Meeks is the President and CEO of the National Trust for Historic Preservation; Walker is the President of the Ford Foundation.
All across the country, from New Orleans to New York, from Charlottesville to Philadelphia, our nation has been engaged in a necessary and long overdue conversation over the ways our history is represented in public spaces and culture. This conversation is reflected in the many impassioned debates over the meaning and propriety of Confederate memorials in our midst. But it is also seen in today’s protests over the National Anthem, in the movement to rename Columbus Day to Indigenous People’s Day, and in movies like Hidden Figures, which brings the brilliant black NASA mathematician Katherine Johnson into the spotlight. Its crux is also the central question animating Lin-Manuel Miranda’s Hamilton: Who tells your story?
The question is not merely rhetorical: how we understand and represent our American past shapes both our present and our future. The “great force of history,” James Baldwin wrote a half-century ago, at the height of the civil rights movement, “comes from the fact that we carry it within us, are unconsciously controlled by it in many ways, and history is literally present in all that we do.” In short, history is the story we tell ourselves to make sense of our world and our place in it. So we have to get it right.

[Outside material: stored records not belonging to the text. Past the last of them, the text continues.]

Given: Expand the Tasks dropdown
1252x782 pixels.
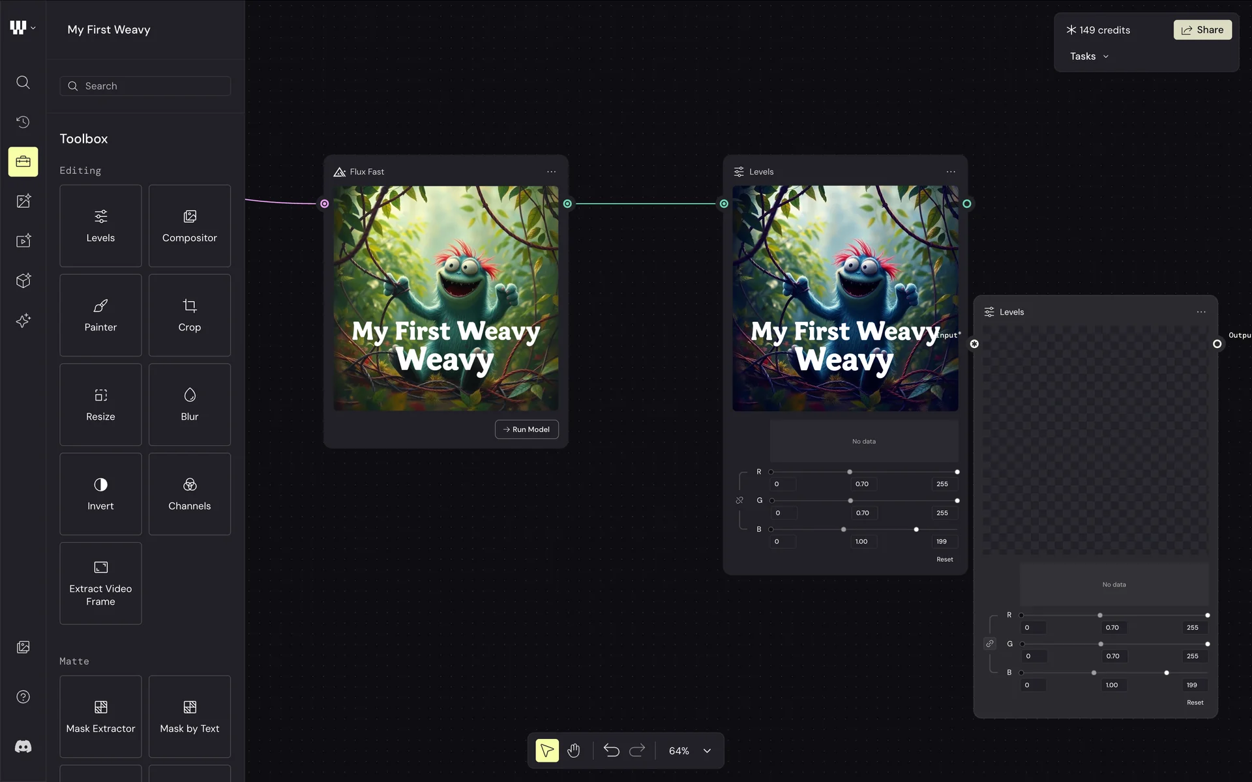Looking at the screenshot, I should tap(1089, 57).
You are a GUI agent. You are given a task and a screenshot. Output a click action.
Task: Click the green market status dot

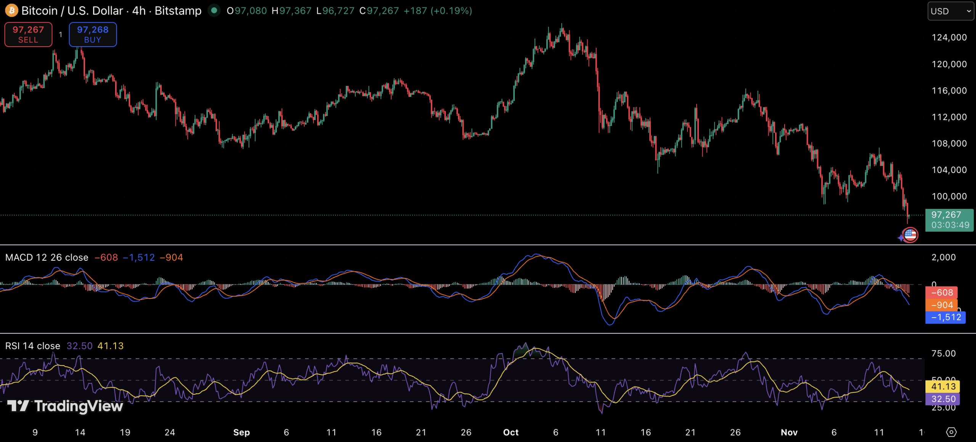pos(214,11)
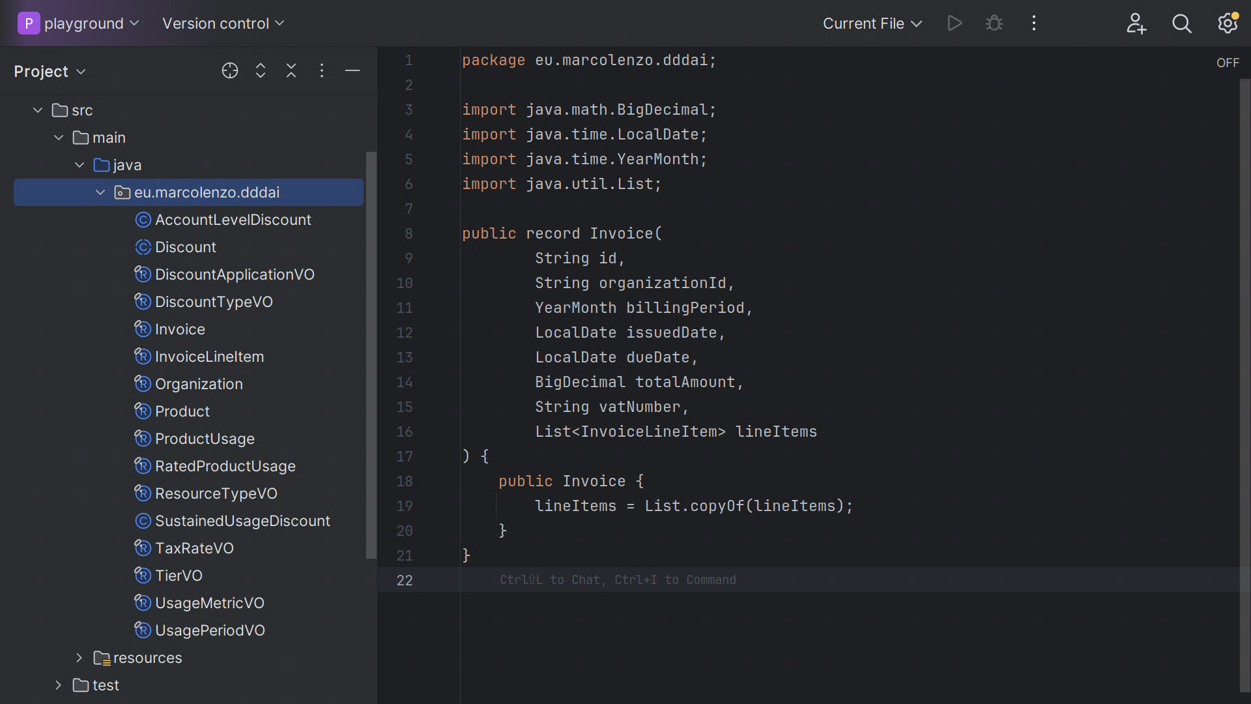
Task: Expand the resources folder
Action: point(79,658)
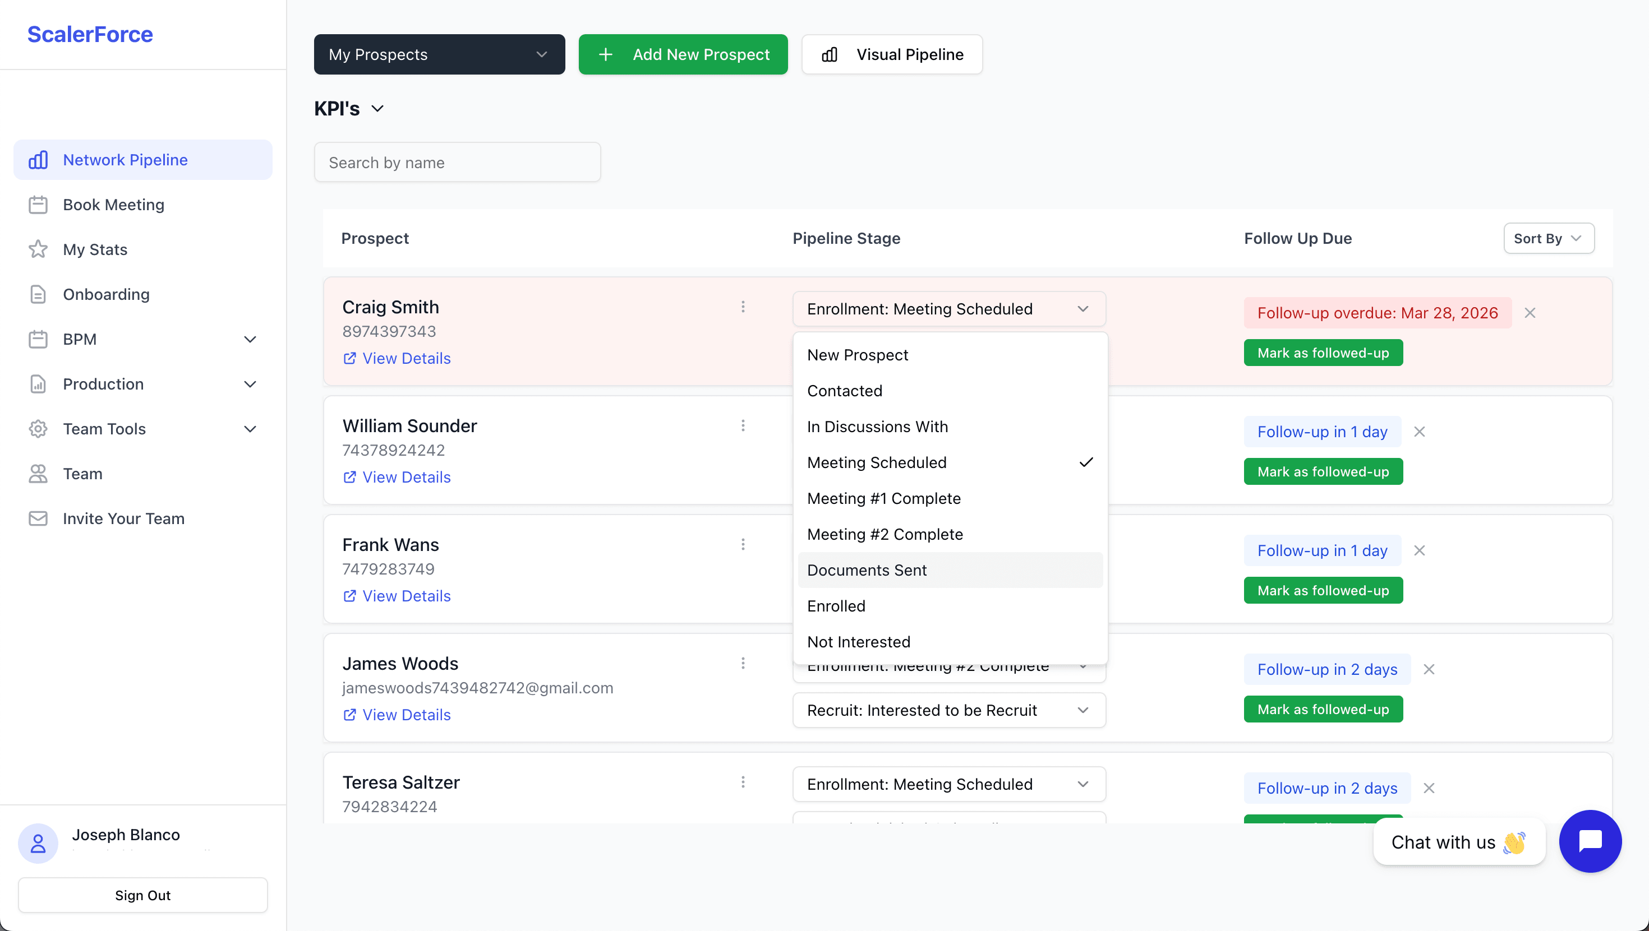Open Craig Smith's three-dot actions menu
The image size is (1649, 931).
pyautogui.click(x=743, y=307)
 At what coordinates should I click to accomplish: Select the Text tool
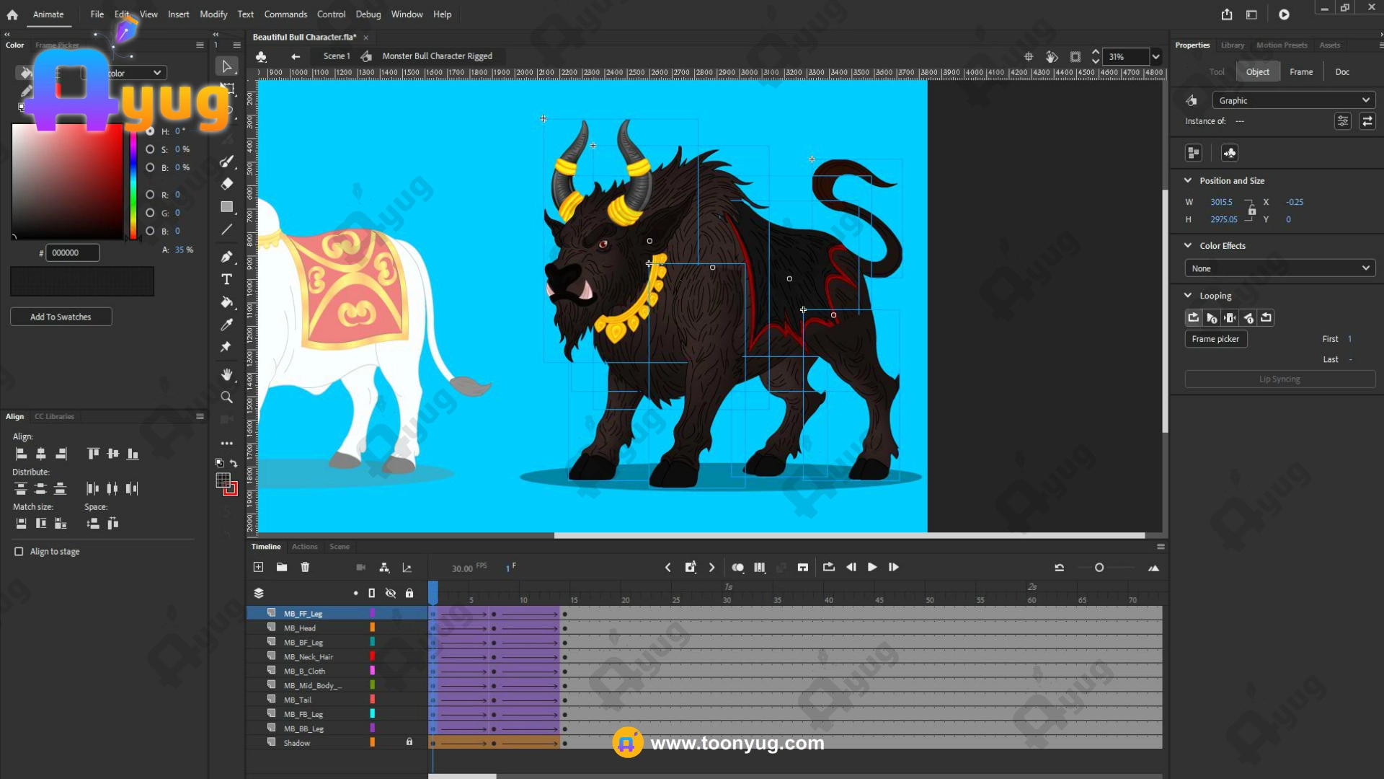coord(226,279)
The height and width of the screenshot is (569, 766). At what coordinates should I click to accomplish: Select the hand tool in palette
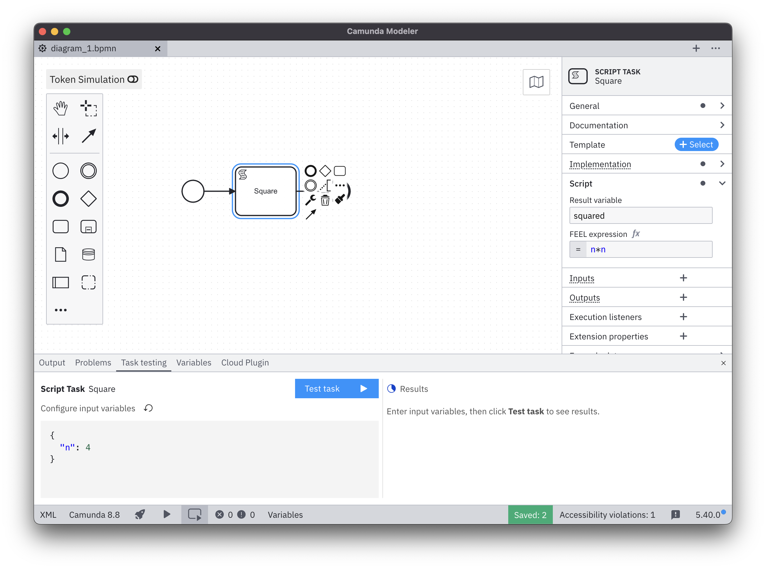pyautogui.click(x=61, y=108)
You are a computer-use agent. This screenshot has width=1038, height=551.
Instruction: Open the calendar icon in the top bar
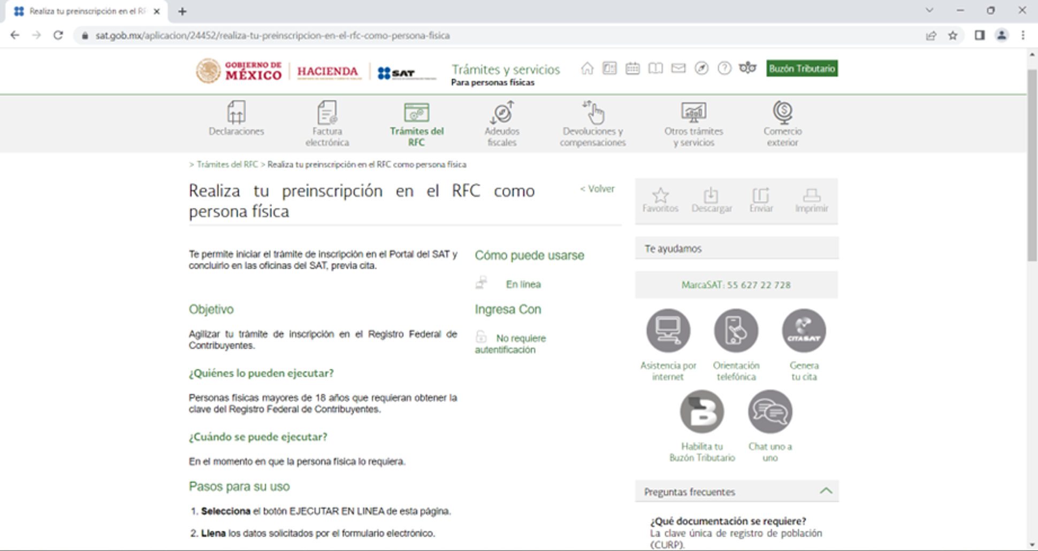(x=632, y=68)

Yet, for too long and in too many ways, public celebrations of our American past have been relentlessly — and often deliberately — monochromatic. The numbers tell a damning story: women and minorities are woefully underrepresented on historic registers at the federal, state and local levels. San Francisco and New York City — two of America’s most progressive cities — collectively boast 212 monuments to historic figures. Only eight of those memorialize women. Meanwhile, Philadelphia just erected its first statue dedicated to a specific African American — scholar and activist Octavius Catto — in its 335-year history. And we all know of the countless roads, schools and public squares named for or featuring Confederate generals — eliding the experience of the four million enslaved persons who won their freedom during the Civil War.
In his 1967 book Where Do We Go From Here – Chaos or Community?, Dr. Martin Luther King lamented the impact these silences have on our understanding of ourselves. Citing the stories of overlooked African-Americans like Dr. Charles Drew, who was a pioneer in separating blood plasma and developed America’s first large-scale blood bank, and Crispus Attucks, the first man to die in our nation’s War of Independence, Dr. King rued “America’s penchant for ignoring the Negro, making him invisible and making his contributions insignificant.” As a result, he argued, black children “have been denied a knowledge of their heritage” and white children “through daily miseducation are taught that the Negro is an irrelevant entity in American society.”
King is right. Just for a moment, put yourself in the shoes of a young black person growing up today in Richmond or Charleston. What does it feel like to walk past statues glorifying the Confederate past, while seeing little or nothing of your African-American heritage reflected in the public spaces of her community? That experience sends a message about the kind of places, the eras of history and the people from our collective past who are elevated. As Sheryl Sandberg has often said, “You can’t be what you can’t see.”
That is why it is time that our public spaces reflect the full and true American story. Mayor Jim Kenney of Philadelphia recently made this point as he unveiled the Catto statue at City Hall. “If you can’t respect people for what they’ve contributed to the common society,” he argued, “then you can’t respect people who are living here today.”
So, in the wake of this national debate — and the change that’s coming with it — we see an enormous opportunity to take positive action to overcome these lingering disparities. The fate of Cconfederate monuments should not be the end of our action, but the beginning of building something better. It’s time to excavate and elevate the American stories that have been buried by time, ignorance, and injustice. We believe the African-American Cultural Heritage Action Fund, a multi-million dollar joint effort to highlight and celebrate places and stories that evoke centuries of African-American activism and achievement can do just that. Through the fund, we are providing matching grants to restore African-American historic sites across the country, supporting research and volunteer efforts to celebrate black history and working to elevate the stories of underappreciated African American figures like Madam C.J. Walker, America’s first self-made woman millionaire, and the brilliant civil rights lawyer Pauli Murray.
This is just a first step in a national reckoning and re-education effort that requires seeing the full American story represented in our public spaces and collective culture. And this first step should be followed by others that lift up and represent the stories of all of America’s other underrepresented voices. In the 21st century, every one of America’s Hidden Figures, regardless of race, gender, sexual orientation and ability, should get their due.
On this Martin Luther King Jr. Day, a day dedicated to the legacy and history of a man who committed himself to sharing and growing the civil rights movement, we must remember that what we choose to save and celebrate has a direct impact on people’s understanding of themselves. It shapes us and sends a message about what is possible in our own lives. And it has the power to influence and inspire generations to come.